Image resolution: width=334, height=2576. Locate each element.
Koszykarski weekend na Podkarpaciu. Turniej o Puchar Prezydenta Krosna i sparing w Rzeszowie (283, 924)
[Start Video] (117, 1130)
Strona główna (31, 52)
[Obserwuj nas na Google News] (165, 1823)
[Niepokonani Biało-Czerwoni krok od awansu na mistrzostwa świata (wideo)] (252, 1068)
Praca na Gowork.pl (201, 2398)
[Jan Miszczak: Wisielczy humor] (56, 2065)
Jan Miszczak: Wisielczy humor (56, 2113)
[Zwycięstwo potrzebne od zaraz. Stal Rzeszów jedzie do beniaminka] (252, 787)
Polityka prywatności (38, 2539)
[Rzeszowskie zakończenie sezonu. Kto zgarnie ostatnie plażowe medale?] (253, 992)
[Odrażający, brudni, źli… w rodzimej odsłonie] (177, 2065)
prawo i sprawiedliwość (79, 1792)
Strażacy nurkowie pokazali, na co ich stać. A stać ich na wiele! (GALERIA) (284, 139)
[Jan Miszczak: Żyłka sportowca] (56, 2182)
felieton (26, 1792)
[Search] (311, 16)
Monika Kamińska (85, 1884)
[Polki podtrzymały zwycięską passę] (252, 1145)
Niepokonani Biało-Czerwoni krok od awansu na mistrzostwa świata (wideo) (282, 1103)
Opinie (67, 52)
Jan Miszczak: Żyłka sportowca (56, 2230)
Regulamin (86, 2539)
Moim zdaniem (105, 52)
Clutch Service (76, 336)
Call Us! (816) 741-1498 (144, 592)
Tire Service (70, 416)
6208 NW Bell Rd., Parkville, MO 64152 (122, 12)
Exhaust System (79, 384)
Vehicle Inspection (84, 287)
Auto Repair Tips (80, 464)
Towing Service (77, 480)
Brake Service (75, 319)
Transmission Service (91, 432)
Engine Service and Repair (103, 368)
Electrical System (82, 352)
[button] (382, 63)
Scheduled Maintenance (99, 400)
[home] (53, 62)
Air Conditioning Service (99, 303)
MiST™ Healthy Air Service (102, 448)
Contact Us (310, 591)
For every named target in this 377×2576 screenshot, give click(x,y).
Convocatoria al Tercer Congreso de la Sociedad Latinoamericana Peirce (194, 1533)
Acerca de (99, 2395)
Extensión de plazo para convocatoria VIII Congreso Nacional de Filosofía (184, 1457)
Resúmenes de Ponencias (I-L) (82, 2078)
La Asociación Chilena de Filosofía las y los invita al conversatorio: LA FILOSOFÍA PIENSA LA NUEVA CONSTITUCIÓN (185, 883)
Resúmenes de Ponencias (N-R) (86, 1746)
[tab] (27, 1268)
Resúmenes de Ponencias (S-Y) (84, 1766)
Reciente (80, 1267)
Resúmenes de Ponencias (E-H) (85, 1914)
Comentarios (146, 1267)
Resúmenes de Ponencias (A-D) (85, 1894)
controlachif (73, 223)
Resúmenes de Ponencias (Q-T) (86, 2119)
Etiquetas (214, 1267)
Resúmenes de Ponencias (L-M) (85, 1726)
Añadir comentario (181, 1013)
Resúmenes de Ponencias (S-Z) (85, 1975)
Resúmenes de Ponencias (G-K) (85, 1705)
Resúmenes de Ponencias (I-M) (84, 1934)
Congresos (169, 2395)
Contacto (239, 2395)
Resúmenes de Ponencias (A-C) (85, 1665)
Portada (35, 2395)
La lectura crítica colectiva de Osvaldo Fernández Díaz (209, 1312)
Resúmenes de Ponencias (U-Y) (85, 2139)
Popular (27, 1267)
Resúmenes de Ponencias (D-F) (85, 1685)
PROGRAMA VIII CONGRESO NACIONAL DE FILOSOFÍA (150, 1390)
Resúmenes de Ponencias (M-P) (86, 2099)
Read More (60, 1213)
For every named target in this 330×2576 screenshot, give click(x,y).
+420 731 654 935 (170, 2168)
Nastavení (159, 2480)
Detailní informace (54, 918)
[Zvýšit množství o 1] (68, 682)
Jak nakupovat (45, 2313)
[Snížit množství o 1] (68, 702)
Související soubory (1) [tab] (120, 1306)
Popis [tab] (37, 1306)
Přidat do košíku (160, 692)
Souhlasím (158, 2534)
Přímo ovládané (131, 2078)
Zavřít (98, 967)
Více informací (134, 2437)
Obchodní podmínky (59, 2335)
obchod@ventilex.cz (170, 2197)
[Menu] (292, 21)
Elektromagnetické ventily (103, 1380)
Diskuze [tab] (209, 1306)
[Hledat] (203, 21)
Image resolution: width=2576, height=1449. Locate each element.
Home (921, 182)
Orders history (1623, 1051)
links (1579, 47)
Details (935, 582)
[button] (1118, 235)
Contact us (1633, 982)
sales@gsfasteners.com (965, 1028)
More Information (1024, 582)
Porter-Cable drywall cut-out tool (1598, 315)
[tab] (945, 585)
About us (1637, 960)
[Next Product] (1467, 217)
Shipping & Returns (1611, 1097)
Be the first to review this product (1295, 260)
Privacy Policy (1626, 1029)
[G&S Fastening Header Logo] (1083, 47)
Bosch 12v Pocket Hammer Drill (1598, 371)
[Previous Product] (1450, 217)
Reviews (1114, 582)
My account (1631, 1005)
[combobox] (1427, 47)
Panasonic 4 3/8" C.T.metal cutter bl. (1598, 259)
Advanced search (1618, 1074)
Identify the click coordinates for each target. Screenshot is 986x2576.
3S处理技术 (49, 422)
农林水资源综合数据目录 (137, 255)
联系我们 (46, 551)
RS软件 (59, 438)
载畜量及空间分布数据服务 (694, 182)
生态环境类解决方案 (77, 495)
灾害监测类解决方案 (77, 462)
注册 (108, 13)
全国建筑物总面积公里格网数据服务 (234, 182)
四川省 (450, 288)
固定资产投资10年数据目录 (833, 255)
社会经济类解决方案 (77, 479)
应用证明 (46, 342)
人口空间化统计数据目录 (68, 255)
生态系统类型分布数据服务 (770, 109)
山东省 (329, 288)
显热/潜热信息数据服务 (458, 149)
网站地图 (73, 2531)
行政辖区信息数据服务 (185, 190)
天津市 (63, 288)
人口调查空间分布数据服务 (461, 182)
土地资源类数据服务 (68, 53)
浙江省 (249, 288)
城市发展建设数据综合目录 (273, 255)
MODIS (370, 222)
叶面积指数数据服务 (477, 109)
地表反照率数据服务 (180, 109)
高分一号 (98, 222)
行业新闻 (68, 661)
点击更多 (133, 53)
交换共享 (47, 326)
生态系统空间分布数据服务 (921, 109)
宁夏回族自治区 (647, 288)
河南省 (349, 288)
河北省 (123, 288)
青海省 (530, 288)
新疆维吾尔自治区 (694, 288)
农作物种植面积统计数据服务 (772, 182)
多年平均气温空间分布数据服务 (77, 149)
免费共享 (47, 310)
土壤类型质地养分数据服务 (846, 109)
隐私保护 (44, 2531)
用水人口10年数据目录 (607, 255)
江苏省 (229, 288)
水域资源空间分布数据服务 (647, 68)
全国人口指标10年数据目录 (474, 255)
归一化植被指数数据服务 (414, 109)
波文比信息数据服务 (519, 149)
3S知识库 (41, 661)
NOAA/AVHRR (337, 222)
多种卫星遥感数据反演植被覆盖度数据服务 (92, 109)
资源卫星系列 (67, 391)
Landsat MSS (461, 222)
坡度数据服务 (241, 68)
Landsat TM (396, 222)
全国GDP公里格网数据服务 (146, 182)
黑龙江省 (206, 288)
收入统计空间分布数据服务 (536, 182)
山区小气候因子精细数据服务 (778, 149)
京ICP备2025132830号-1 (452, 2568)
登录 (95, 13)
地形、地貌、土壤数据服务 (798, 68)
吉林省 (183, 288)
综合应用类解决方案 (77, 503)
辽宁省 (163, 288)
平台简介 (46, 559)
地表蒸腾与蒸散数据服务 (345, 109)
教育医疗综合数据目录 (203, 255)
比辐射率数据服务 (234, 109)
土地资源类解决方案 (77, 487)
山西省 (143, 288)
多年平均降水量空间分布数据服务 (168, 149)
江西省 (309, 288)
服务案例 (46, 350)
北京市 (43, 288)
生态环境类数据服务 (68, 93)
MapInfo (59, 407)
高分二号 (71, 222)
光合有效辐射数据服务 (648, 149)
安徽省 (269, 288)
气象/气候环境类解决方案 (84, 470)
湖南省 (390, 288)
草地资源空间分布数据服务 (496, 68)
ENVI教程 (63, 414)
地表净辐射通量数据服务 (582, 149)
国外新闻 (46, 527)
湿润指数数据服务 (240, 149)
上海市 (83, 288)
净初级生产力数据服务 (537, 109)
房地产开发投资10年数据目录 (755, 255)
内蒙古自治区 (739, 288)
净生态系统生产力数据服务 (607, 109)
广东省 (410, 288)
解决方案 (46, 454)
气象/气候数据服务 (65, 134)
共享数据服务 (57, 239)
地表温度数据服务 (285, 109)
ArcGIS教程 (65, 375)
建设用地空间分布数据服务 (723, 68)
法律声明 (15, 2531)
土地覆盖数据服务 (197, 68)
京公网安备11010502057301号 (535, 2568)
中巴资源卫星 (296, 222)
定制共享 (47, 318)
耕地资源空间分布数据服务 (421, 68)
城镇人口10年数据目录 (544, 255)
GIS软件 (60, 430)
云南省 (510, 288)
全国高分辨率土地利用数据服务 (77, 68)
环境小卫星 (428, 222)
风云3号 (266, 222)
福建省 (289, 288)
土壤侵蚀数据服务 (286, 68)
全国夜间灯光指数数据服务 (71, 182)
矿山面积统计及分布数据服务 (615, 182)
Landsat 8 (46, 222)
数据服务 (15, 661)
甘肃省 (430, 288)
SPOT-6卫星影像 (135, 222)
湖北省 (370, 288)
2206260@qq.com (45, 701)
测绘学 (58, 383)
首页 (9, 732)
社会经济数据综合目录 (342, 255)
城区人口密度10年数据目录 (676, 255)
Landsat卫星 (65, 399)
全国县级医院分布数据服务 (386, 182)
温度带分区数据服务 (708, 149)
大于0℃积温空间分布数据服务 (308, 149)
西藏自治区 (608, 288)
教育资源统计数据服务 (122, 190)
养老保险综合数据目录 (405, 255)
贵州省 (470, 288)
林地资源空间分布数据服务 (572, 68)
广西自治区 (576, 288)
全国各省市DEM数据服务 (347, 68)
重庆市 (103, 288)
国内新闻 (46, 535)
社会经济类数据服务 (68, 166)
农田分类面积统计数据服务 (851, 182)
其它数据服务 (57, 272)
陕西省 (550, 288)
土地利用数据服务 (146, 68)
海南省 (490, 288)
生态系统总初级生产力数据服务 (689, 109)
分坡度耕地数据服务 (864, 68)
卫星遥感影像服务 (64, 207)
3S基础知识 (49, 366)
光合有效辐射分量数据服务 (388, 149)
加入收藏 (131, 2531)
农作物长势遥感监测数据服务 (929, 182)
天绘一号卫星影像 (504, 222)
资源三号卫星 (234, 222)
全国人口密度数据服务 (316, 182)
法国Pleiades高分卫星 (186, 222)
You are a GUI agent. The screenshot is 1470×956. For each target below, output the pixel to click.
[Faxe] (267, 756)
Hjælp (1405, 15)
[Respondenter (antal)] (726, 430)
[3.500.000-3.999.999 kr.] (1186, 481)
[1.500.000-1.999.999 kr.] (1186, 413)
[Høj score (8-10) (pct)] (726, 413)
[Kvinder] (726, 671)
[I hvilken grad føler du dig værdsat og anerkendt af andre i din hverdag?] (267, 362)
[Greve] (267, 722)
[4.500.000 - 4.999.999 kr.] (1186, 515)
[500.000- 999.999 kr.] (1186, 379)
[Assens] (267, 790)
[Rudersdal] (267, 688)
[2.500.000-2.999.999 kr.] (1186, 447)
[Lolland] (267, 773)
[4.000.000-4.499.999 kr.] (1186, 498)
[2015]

────────

Write out exactly the lines above from the line with "环境小卫星 (428, 222)" through the line with "首页 (9, 732)", both of them included, and leave out all other lines.

→ **ANSWER TO THE PROBLEM**
环境小卫星 (428, 222)
风云3号 (266, 222)
福建省 (289, 288)
土壤侵蚀数据服务 (286, 68)
全国夜间灯光指数数据服务 (71, 182)
矿山面积统计及分布数据服务 (615, 182)
Landsat 8 (46, 222)
数据服务 (15, 661)
甘肃省 (430, 288)
SPOT-6卫星影像 (135, 222)
湖北省 (370, 288)
2206260@qq.com (45, 701)
测绘学 (58, 383)
首页 (9, 732)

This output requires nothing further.